There are features called baffles incorporated into sumps. They serve to prevent the stored oil from sloshing around. As the vehicle moves, without the baffles, oil in the sump is bound to splash around and will flow away from the pickup pipe. This causes the temporary inability of oil to flow back into the engine when needed.
As a result of this happening, while the engine is running fast, it can severely damage the car engine. Baffles exist to counter and prevent this event from ever occurring.

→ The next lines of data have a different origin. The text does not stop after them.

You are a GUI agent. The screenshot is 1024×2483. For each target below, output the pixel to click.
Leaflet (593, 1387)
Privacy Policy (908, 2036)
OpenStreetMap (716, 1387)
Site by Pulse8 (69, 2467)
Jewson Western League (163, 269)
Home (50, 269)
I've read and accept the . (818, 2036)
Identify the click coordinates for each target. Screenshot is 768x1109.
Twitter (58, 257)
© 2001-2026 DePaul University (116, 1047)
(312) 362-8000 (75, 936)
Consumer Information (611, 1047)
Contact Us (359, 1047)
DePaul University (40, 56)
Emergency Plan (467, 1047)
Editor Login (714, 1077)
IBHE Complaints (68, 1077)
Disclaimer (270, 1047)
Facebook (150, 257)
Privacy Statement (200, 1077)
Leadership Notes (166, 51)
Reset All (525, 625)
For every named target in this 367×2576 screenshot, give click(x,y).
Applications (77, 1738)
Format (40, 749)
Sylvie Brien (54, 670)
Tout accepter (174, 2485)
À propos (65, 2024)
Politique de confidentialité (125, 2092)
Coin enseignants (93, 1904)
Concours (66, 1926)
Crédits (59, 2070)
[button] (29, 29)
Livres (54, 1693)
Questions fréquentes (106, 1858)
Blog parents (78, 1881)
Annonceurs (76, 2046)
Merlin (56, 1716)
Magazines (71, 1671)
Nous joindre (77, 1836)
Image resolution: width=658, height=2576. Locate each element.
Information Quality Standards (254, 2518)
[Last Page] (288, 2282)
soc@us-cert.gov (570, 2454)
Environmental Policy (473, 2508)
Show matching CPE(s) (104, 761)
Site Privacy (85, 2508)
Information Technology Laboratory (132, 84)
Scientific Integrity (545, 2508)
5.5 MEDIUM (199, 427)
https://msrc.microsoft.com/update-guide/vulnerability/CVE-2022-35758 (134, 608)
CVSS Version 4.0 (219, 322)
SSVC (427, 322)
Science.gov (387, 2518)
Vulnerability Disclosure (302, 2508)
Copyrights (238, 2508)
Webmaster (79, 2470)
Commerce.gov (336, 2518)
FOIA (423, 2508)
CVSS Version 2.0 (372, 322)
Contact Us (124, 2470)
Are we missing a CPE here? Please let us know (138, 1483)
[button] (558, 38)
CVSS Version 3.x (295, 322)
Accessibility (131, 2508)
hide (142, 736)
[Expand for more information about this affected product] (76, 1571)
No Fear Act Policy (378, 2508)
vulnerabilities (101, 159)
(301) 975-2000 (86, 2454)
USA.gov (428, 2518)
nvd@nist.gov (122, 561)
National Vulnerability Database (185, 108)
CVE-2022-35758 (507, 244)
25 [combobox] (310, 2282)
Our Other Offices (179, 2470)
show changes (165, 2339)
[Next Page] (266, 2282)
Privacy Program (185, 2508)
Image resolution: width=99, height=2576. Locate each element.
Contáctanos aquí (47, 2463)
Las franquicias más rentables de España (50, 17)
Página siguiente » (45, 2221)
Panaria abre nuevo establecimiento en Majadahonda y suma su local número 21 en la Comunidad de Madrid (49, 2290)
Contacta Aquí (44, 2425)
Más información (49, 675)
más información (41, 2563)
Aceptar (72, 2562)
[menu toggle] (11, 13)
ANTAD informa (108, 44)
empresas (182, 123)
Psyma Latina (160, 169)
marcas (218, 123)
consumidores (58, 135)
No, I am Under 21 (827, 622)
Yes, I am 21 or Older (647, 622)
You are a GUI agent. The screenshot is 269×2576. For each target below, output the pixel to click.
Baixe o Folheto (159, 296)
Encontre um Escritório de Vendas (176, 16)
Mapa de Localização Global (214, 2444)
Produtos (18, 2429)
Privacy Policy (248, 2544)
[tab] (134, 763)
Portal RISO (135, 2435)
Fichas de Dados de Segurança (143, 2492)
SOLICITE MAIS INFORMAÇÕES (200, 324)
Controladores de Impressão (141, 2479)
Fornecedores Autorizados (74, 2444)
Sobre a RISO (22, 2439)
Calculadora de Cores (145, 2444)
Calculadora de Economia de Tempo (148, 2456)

Located at the bottom of the engine block, which is the lowest point of the engine's lubrication system, the oil pan houses the oil drain plug. The oil drain plug comes as threaded bolts, which allow the draining of dirty oil from the sump. Because you have to remove the oil plugs to drain dirty oil, you should always remember to replace the drain plug washer when you are done.
To make it easier to drain the dirty oil, ensure you do the draining when the oil is warm because it flows better.
The windage tray comes as a piece of metal whose function is to prevent oil from splashing up. As the car moves and the oil sloshes around, a windage tray makes sure it doesn't splash onto the engine's spinning crankshaft. If oil should splash on this part of the engine, it will slow it down, and that is not good.
Some windage trays are manufactured with a crankshaft scrapper. The scraper removes excess oil from the crankshaft counterweights.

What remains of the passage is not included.